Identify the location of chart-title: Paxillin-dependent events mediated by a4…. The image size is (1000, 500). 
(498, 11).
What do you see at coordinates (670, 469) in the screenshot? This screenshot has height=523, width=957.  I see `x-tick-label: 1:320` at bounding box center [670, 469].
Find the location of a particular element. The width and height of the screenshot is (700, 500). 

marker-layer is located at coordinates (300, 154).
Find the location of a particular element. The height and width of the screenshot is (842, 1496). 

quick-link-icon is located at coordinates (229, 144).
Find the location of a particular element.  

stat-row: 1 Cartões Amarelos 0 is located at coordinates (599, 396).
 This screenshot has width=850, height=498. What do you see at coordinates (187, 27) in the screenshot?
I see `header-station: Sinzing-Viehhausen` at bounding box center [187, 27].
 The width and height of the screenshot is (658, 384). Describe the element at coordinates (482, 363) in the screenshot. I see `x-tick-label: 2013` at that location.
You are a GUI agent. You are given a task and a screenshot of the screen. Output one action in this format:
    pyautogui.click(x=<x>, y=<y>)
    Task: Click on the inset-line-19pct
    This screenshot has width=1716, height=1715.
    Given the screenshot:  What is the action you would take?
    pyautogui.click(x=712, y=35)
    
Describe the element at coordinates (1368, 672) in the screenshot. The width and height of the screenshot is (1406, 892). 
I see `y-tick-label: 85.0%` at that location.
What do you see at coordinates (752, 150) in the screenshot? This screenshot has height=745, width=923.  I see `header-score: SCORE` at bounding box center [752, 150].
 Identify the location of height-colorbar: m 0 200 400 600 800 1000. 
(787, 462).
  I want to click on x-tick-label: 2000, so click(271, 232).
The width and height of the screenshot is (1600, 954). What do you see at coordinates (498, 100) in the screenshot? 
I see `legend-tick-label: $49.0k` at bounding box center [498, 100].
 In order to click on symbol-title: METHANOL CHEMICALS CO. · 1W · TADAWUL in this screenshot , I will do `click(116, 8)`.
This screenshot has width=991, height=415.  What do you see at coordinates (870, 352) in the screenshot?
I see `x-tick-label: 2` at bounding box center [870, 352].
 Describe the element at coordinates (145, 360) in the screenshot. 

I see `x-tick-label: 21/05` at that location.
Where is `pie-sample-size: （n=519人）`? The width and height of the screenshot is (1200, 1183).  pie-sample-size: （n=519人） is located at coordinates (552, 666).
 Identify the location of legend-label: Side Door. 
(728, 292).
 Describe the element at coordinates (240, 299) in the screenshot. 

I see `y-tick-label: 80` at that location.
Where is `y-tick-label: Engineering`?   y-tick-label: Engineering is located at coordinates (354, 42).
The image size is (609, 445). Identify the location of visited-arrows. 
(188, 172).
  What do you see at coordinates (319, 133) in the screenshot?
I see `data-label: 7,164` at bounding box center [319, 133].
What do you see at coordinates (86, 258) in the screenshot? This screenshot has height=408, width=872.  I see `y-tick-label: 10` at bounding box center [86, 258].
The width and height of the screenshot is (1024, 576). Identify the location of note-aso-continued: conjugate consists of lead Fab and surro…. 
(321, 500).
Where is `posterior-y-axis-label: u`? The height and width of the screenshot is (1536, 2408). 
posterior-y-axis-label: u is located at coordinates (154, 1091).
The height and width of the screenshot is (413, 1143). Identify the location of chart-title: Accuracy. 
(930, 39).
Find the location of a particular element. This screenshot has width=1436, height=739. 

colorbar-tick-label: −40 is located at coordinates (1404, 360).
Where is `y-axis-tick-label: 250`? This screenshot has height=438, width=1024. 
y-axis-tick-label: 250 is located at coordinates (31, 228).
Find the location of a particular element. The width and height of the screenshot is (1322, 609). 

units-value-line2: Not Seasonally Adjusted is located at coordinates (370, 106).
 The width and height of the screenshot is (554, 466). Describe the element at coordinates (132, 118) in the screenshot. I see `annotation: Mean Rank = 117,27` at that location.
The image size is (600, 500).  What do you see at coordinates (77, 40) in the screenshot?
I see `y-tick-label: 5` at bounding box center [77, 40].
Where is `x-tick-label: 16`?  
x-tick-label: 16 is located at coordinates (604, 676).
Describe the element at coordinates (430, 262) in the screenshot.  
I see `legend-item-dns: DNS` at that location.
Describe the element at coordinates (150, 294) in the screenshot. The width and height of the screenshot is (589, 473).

____

Activity: Copy all of the rows above without changing a single character.

Solution to this exercise:
Identify the location of chart-title: Paxillin-dependent events mediated by a4…. The image size is (1000, 500). 
(498, 11).
What do you see at coordinates (670, 469) in the screenshot? This screenshot has height=523, width=957.  I see `x-tick-label: 1:320` at bounding box center [670, 469].
Find the location of a particular element. The width and height of the screenshot is (700, 500). 

marker-layer is located at coordinates (300, 154).
Find the location of a particular element. The height and width of the screenshot is (842, 1496). 

quick-link-icon is located at coordinates (229, 144).
Find the location of a particular element.  

stat-row: 1 Cartões Amarelos 0 is located at coordinates (599, 396).
 This screenshot has width=850, height=498. What do you see at coordinates (187, 27) in the screenshot?
I see `header-station: Sinzing-Viehhausen` at bounding box center [187, 27].
 The width and height of the screenshot is (658, 384). Describe the element at coordinates (482, 363) in the screenshot. I see `x-tick-label: 2013` at that location.
You are a GUI agent. You are given a task and a screenshot of the screen. Output one action in this format:
    pyautogui.click(x=<x>, y=<y>)
    Task: Click on the inset-line-19pct
    This screenshot has width=1716, height=1715.
    Given the screenshot:  What is the action you would take?
    pyautogui.click(x=712, y=35)
    
Describe the element at coordinates (1368, 672) in the screenshot. The width and height of the screenshot is (1406, 892). 
I see `y-tick-label: 85.0%` at that location.
What do you see at coordinates (752, 150) in the screenshot? This screenshot has height=745, width=923.  I see `header-score: SCORE` at bounding box center [752, 150].
 Identify the location of height-colorbar: m 0 200 400 600 800 1000. 
(787, 462).
  I want to click on x-tick-label: 2000, so click(271, 232).
The width and height of the screenshot is (1600, 954). What do you see at coordinates (498, 100) in the screenshot? 
I see `legend-tick-label: $49.0k` at bounding box center [498, 100].
 In order to click on symbol-title: METHANOL CHEMICALS CO. · 1W · TADAWUL in this screenshot , I will do `click(116, 8)`.
This screenshot has width=991, height=415.  What do you see at coordinates (870, 352) in the screenshot?
I see `x-tick-label: 2` at bounding box center [870, 352].
 Describe the element at coordinates (145, 360) in the screenshot. 

I see `x-tick-label: 21/05` at that location.
Where is `pie-sample-size: （n=519人）`? The width and height of the screenshot is (1200, 1183).  pie-sample-size: （n=519人） is located at coordinates (552, 666).
 Identify the location of legend-label: Side Door. 
(728, 292).
 Describe the element at coordinates (240, 299) in the screenshot. 

I see `y-tick-label: 80` at that location.
Where is `y-tick-label: Engineering`?   y-tick-label: Engineering is located at coordinates (354, 42).
The image size is (609, 445). Identify the location of visited-arrows. 
(188, 172).
  What do you see at coordinates (319, 133) in the screenshot?
I see `data-label: 7,164` at bounding box center [319, 133].
What do you see at coordinates (86, 258) in the screenshot? This screenshot has height=408, width=872.  I see `y-tick-label: 10` at bounding box center [86, 258].
The width and height of the screenshot is (1024, 576). Identify the location of note-aso-continued: conjugate consists of lead Fab and surro…. 
(321, 500).
Where is `posterior-y-axis-label: u`? The height and width of the screenshot is (1536, 2408). 
posterior-y-axis-label: u is located at coordinates (154, 1091).
The height and width of the screenshot is (413, 1143). Identify the location of chart-title: Accuracy. 
(930, 39).
Find the location of a particular element. This screenshot has width=1436, height=739. 

colorbar-tick-label: −40 is located at coordinates (1404, 360).
Where is `y-axis-tick-label: 250`? This screenshot has height=438, width=1024. 
y-axis-tick-label: 250 is located at coordinates (31, 228).
Find the location of a particular element. The width and height of the screenshot is (1322, 609). 

units-value-line2: Not Seasonally Adjusted is located at coordinates (370, 106).
 The width and height of the screenshot is (554, 466). Describe the element at coordinates (132, 118) in the screenshot. I see `annotation: Mean Rank = 117,27` at that location.
The image size is (600, 500).  What do you see at coordinates (77, 40) in the screenshot?
I see `y-tick-label: 5` at bounding box center [77, 40].
Where is `x-tick-label: 16`?  
x-tick-label: 16 is located at coordinates (604, 676).
Describe the element at coordinates (430, 262) in the screenshot.  
I see `legend-item-dns: DNS` at that location.
Describe the element at coordinates (150, 294) in the screenshot. The width and height of the screenshot is (589, 473).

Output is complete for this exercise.